Superflex envisions the decay of capitalism

The Danish artist group premiers a new film at Helsinki’s IHME Contemporary Art Festival

Superflex, model for "Modern Times Forever (Stora Enso Building, Helsinki)" Photo: Propeller Group

Helsinki. Danish artist group Superflex is presenting what is said to be the longest film ever screened continuously. The work is having its premier in Helsinki until 2 April and is being shown on a 40-square-metre LED open-air screen in the Finish capital.

The work deals with the headquarters of Stora Enso, which can be seen from the market square where the film is being screened, close to the President’s Palace and City Hall. Alvar Aalto, Finland’s most renowned architect, designed the building. Using animation, Superflex predicts how the building would deteriorate over the years if it were not properly taken care of. “This building has always been very much discussed in Finland and Stora Enso is one of our traditional big industry companies. Now in a film the building’s decay is animated. That deals with the future of capitalism, the possible impact of climate change, the future of industry and much more”, said Paula Toppila, executive director of the Pro Arte Foundation that organises and together with others finances the annual IHME Contemporary Art Festival event. An unnamed private donor established the foundation and provides most of its funding.

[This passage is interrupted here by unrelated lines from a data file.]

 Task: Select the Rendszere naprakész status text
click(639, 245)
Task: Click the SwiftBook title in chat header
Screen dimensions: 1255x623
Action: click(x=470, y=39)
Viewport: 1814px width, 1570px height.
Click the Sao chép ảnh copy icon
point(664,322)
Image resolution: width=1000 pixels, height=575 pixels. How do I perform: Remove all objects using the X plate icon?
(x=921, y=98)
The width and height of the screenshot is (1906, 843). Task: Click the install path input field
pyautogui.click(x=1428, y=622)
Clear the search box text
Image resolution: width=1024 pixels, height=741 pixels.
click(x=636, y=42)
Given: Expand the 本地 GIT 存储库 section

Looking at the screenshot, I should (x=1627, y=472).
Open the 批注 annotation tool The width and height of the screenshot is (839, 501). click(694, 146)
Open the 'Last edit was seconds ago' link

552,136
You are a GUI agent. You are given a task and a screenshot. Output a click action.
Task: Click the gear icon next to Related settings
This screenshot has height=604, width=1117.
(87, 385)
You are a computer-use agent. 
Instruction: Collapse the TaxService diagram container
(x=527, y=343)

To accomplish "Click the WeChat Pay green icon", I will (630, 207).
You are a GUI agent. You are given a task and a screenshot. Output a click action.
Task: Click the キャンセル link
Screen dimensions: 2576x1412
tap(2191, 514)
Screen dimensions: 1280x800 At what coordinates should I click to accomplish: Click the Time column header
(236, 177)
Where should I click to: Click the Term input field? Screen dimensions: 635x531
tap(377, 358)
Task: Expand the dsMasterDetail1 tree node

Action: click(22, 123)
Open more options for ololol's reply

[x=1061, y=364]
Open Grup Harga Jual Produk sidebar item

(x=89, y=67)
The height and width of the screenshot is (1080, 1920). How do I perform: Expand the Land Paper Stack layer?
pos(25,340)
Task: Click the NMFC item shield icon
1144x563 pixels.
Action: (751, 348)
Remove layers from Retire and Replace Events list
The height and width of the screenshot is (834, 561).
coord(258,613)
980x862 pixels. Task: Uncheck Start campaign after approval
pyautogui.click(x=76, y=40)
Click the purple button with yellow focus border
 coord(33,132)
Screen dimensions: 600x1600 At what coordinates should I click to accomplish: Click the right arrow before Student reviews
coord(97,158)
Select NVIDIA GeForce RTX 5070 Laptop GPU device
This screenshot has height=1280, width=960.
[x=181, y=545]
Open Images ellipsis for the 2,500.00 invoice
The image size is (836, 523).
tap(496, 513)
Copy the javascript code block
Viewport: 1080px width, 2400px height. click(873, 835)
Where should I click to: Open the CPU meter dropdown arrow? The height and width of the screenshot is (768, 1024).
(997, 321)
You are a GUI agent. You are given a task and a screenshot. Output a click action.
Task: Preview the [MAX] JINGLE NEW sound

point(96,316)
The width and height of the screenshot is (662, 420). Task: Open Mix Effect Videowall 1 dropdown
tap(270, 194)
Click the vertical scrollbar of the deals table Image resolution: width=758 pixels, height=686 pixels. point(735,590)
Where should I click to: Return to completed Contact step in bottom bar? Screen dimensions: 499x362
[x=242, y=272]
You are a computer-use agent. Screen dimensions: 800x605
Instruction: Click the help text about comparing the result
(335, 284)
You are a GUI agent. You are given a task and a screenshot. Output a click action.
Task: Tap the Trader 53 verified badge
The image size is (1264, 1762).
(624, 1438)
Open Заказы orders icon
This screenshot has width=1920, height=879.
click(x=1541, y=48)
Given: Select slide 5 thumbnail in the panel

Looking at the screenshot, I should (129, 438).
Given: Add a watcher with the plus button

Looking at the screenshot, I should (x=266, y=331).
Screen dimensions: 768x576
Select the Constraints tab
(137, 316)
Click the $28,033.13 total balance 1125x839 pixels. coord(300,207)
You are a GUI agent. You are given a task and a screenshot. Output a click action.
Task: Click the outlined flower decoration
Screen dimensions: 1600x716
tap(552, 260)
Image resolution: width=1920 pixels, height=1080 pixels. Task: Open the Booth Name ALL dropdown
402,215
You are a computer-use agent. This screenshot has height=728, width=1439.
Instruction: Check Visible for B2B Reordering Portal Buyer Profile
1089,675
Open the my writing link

The Superflex film is commissioned by Pro Arte together with Kiasma, the Finish Museum of Contemporary Art, which bought one work out of the edition of five for its collection. The screening is the main project during this year’s IHME Contemporary Art Festival, which is entirely free to the public. Addition films by artists including Yoko Ono, Jani Ruscica, Cyprien Gaillard and Jeremy Deller are being shown. There will also be a lecture on Alvar Aalto as well as a panel discussion with former Venice Biennale director Daniel Birnbaum and art critic Jennifer Allen, scheduled for 3 April.

Pro Arte has organizing the IHME festival since 2009, bringing internationally well known artists and their projects to Helsinki. Two years ago, Anthony Gormley invited the public to create their own sculptures from a massive block of clay housed in am inflated tent near the railway station as part of the project Clay and the Collective Body, and over 1,000 people participated. “It is extremely important for us to meet more than the people who usually go to a museum”, said Toppila.